CPython Implementation Details¶
CPython is the reference implementation of Python, written primarily in C. It's the most widely used Python implementation.
Optimization Techniques¶
String Interning¶
# Small strings are cached
s1 = "hello"
s2 = "hello"
print(s1 is s2) # True - same object
# Large strings are not interned
s3 = "x" * 1000
s4 = "x" * 1000
print(s3 is s4) # False - different objects
Integer Caching¶
# Small integers cached (-5 to 256)
a = 256
b = 256
print(a is b) # True
c = 257
d = 257
print(c is d) # False - different objects created
List Pre-allocation¶
Lists use dynamic arrays with growth factor ~1.125x:
# When list grows beyond capacity, new capacity = (n * 9) // 8 + 6
# This reduces reallocation frequency while managing memory
Dict Optimization (Python 3.6+)¶
# Compact dict representation
# Keys stored in insertion order
# Reduced memory footprint vs Python 3.5
d = {}
d['a'] = 1
d['b'] = 2
d['c'] = 3
# Order guaranteed: a, b, c
Memory Management¶
Reference Counting¶
Every object has a reference count:
import sys
a = []
print(sys.getrefcount(a)) # 2 (one for 'a', one for getrefcount parameter)
b = a
print(sys.getrefcount(a)) # 3 (now 'a' and 'b')
del b
print(sys.getrefcount(a)) # 2 (back to 2)

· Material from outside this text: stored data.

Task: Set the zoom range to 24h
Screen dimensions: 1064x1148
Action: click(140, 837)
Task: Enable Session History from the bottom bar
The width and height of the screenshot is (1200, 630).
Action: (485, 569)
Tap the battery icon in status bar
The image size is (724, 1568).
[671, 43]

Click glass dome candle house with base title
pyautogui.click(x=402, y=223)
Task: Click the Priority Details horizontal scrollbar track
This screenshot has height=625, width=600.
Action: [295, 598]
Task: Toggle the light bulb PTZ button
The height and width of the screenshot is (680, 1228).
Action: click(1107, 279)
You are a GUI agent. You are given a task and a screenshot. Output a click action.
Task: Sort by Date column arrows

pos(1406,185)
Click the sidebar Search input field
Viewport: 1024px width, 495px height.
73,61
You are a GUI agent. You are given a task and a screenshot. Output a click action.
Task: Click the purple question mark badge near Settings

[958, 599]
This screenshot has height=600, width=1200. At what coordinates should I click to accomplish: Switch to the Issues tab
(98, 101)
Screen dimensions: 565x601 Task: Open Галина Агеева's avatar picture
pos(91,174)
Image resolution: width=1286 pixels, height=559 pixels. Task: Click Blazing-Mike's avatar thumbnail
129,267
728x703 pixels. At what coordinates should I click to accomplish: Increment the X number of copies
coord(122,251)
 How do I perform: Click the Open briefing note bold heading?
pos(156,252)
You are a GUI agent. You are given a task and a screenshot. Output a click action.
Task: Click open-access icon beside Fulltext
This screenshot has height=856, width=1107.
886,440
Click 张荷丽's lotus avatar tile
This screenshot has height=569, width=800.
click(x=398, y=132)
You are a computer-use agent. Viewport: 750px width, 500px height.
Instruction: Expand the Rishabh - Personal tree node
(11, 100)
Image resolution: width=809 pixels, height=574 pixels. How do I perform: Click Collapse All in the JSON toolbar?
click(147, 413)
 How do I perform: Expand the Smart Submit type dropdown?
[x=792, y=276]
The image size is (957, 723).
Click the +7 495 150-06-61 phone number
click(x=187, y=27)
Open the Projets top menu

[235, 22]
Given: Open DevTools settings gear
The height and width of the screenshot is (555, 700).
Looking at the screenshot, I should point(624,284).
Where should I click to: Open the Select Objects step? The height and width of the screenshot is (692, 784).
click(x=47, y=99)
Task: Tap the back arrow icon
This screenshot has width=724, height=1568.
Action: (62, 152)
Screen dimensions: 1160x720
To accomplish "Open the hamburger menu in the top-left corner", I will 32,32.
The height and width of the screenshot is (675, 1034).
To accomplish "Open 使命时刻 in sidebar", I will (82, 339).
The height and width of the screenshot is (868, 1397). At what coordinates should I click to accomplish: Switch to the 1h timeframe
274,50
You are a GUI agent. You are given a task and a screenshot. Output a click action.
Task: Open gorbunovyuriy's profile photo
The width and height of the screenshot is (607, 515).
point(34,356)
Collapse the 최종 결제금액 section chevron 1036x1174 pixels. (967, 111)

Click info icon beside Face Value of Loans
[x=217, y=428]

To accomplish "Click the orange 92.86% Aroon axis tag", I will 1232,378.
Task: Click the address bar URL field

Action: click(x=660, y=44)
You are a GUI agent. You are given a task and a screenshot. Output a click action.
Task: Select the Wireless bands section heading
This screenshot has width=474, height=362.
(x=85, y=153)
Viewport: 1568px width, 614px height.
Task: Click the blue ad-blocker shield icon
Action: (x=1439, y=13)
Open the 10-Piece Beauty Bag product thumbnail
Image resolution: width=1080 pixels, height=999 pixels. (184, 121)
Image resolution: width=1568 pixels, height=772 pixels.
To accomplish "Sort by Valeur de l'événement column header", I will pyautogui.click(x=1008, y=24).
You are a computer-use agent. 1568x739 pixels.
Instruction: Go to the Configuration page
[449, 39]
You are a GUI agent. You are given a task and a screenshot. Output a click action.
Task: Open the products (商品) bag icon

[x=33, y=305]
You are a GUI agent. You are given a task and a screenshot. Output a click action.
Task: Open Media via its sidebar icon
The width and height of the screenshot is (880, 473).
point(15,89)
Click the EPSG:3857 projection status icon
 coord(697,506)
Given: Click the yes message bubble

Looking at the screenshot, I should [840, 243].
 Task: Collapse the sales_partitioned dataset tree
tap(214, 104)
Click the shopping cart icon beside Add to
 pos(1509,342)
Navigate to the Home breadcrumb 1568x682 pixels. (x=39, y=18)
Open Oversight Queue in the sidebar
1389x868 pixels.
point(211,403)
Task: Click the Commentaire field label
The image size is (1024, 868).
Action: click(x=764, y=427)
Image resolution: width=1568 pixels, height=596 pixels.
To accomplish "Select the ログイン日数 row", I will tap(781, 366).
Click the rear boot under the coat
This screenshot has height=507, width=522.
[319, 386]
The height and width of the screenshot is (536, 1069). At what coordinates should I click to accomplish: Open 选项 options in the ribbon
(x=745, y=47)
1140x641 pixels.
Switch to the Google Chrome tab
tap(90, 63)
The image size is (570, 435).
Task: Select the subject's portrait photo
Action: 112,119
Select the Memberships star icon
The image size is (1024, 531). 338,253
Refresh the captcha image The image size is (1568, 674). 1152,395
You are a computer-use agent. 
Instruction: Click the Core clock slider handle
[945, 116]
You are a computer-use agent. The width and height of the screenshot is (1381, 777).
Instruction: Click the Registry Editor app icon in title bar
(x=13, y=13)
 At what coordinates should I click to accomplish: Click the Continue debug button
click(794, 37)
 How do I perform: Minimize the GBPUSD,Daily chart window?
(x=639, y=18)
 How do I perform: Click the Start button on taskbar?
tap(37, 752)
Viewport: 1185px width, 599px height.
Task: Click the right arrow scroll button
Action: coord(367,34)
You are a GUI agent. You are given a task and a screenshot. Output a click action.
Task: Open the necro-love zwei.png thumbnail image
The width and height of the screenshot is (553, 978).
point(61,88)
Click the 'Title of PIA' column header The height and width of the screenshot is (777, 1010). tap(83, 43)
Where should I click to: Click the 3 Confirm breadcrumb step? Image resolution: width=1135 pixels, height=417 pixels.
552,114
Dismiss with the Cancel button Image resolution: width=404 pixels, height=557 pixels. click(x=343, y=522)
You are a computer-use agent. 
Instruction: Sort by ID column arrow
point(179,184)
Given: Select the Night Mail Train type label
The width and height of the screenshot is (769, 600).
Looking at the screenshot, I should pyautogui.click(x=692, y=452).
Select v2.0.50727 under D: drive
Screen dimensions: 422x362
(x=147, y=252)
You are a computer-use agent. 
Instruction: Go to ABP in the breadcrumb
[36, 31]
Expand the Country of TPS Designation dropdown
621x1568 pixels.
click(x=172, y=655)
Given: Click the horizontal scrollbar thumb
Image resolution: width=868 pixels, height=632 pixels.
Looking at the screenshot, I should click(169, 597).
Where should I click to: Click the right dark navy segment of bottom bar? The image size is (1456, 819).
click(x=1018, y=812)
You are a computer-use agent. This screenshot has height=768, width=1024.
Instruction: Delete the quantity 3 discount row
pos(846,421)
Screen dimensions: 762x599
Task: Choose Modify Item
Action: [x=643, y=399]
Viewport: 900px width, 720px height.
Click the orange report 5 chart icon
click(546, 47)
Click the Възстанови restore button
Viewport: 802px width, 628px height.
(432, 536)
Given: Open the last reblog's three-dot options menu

Generational Garbage Collection¶
import gc
# Automatic collection of circular references
# Objects tracked in 3 generations by age
# Newer objects collected less frequently
# Disable automatic collection for testing
gc.disable()
# Force collection
gc.collect() # O(n) where n = tracked objects
Specific Complexity Notes¶
List Operations¶
| Operation | CPython Notes |
|---|---|
append() |
O(1) amortized with growth factor ~1.125x |
insert(0) |
O(n) - no special optimization |
pop() |
O(1) |
pop(0) |
O(n) |
sort() |
O(n log n) using Timsort |
Dict Operations¶
| Operation | CPython Notes |
|---|---|
d[key] |
O(1) avg, O(n) worst (hash collisions) |
| Hash randomization | Prevents intentional DoS attacks |
del |
O(1) leaves tombstones in hash table |
String Operations¶
| Operation | CPython Notes |
|---|---|
in (substring) |
O(n*m) worst, but highly optimized |
split() |
O(n) with specialized fast path |
replace() |
O(n) with careful copying |
Performance Features¶
Inline Caching¶
CPython 3.11+ uses inline caching for attributes and method calls:
class Point:
def __init__(self, x, y):
self.x = x
self.y = y
p = Point(1, 2)
# First access: cache miss, lookup in dict
print(p.x)
# Repeated accesses: uses inline cache (much faster)
for _ in range(1000000):
print(p.x) # Cached after first access
Adaptive Specialization (3.11+)¶
Automatically specializes bytecode for observed types:
# CPython 3.11+: Specializes for int operations
def add_numbers(a, b):
return a + b
# First calls: generic
# After ~100 calls with ints: specialized to int operations
# Result: faster arithmetic
for i in range(10000):
result = add_numbers(i, i + 1)
Versions and Optimizations¶
| Version | Major Optimizations |
|---|---|
| 3.8 | Assignment expressions (walrus) |
| 3.9 | Better dict unpacking, new parser |
| 3.10 | Match statements, structural pattern matching |
| 3.11 | Inline caching, 10-60% speedup |
| 3.12 | Adaptive specialization improvements |
Memory Usage¶
Object Overhead¶
Every Python object has overhead:
import sys
# Object size includes:
# - Reference count (8 bytes)
# - Type pointer (8 bytes)
# - Additional type-specific data
print(sys.getsizeof([])) # ~56 bytes for empty list
print(sys.getsizeof({})) # ~240 bytes for empty dict (larger due to hash table)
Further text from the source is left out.